転とジョークの境界を証拠軸でハードに切る。これを設計に入れないと、「推測で語る番組」と認識されて信頼が崩れる。
EP01 の転には "today" の一語という決定的証拠があった。語法分析は地味な工程だが、転の説得力を一個の単語に集約できるなら、それは編集として最強の素材になる。
ノリクロ役割分担との一致
途中で気づいたもう一つの面白さがある。
このパイプラインの「承担当=AI、転担当=人間、結担当=AI」という役割分担が、既存のノリクロキャラの役割分担と完全に一致した。
- クロコ(ファインマンテクニック風解説)=承担当。多数派解釈の集約と整理が得意。
- のり子(実装勘の鋭いソフトウェアエンジニア)=転担当。実践経験からの解像度で多数派を裏切る。
「AIは承(既知の集約)が得意で、転(多数派からの離脱)が苦手」「人間は転を発見できるが、転→結の構築はAIが得意」——この認識を投影してキャラを作ったわけではなく、既存のキャラ造形を後から読み解いたら一致していただけだ。
シナリオ調整なしで番組フォーマットに乗った。これは偶然というより、役割分担を投影したキャラは、その投影元の作業に自然に貼りつくという構造の話だと思う。
既存資産の組み替えで動く
実装の見通しも書いておく。新規実装が必要なのは ⑤の編集ダッシュボード のみで、他は既存資産の組み替えで動く。
| パイプライン | 既存資産 |
|---|---|
| ① 素材収集 | autoresearch(ingest 基盤) |
| ② 世間の解釈 | hermes-x の ask_grok(X / Web ライブ検索) |
| ③ 専門家パネル並列 | 3big-ai-nemu-kaigi(マルチプロバイダ並列基盤) |
| ⑤ 編集ダッシュボード | 新規(FastAPI + HTML) |
| ⑥ 結の構築 | LLM 生成 |
エージェント基盤を一つひとつ作ってきた結果、「ニュース番組」という新しい題材が来たときに、ほとんど既存のパーツの組み替えで形になった。1 プロダクト 1 基盤ではなく、汎用パイプラインに題材を差し替えるだけで動く形に近づいている。
まとめ
EP01 を作って一番大きかった発見は、起承転結を物語技法ではなく予測管理パイプラインの段階名として読み替えると、各段階を支える調査工程・専門家ロスター・編集判断ポイントが自然に貼りつくことだった。
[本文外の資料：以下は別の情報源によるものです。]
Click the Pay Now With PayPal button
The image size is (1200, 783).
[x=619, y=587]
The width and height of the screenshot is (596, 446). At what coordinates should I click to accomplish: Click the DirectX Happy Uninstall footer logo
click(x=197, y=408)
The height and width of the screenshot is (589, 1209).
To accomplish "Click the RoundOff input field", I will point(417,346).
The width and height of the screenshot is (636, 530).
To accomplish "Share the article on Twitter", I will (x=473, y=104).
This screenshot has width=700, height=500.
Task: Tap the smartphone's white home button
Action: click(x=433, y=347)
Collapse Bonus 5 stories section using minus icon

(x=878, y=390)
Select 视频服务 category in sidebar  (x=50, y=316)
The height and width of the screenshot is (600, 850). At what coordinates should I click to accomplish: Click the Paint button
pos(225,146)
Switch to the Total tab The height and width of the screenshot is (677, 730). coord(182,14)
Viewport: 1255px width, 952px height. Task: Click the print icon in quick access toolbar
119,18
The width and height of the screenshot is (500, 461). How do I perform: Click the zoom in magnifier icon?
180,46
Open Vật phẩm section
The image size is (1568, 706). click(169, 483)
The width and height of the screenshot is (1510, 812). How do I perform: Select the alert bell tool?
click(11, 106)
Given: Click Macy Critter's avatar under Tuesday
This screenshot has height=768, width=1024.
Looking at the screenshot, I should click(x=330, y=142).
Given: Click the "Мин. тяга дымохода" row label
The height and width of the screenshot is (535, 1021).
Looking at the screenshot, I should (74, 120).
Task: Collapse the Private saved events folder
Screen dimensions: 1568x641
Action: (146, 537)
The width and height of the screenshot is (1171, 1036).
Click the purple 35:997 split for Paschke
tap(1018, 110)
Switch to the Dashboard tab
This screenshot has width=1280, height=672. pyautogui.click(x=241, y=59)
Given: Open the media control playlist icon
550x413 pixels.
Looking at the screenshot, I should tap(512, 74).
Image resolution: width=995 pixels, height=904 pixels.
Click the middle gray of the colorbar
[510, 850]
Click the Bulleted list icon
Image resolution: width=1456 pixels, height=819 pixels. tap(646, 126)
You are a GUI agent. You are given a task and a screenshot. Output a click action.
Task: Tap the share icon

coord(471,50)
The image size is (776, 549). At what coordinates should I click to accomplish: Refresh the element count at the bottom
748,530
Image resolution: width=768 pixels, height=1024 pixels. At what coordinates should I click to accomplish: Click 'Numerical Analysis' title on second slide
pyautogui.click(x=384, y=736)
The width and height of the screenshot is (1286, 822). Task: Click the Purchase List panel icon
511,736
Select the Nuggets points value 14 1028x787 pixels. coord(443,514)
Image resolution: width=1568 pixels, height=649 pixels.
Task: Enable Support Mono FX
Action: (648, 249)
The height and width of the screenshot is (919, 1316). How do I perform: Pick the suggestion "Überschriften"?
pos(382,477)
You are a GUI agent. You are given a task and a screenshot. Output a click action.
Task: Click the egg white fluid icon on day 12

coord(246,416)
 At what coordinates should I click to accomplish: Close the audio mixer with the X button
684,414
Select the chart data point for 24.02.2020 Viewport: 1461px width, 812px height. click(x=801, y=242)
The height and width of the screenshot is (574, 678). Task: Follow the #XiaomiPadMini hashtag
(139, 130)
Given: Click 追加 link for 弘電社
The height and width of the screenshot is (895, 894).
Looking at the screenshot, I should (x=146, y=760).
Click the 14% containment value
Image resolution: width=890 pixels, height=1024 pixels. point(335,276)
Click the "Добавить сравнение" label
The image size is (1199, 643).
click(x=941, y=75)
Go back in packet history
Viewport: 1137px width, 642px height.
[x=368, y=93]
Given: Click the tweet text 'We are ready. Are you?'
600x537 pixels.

- 起=事実提示。一次資料 + 時系列横スキャンを必須化。
- 承=多数派の言語化。視聴者の予測モデルを資料として扱う。
- 転=裏切り。専門家パネル三軸ミックスで AI の物語的偏りを矯正、証拠軸でジョークと分離。
- 結=統一説明。仮説→根拠→反証→影響分析を LLM で構造化。
番組としての面白さは、視聴者の頭の中の予測をいつ・どう動かすかで決まる。「面白い構成にする」ではなく「予測のどの段階を、何で動かすか」が設計問題になった瞬間、調査・パネル・編集の各工程が同じ目的のもとに整列した。
次は EP02 を作りながら、編集ダッシュボードを最小実装する予定だ。「転候補一覧 + 説明力スコア + この転で結を生成」のボタンが並ぶだけの画面。AI が承と結を、人間が転を担当する——その分担をワンクリックで運用できる UI を、なるべく早く形にしたい。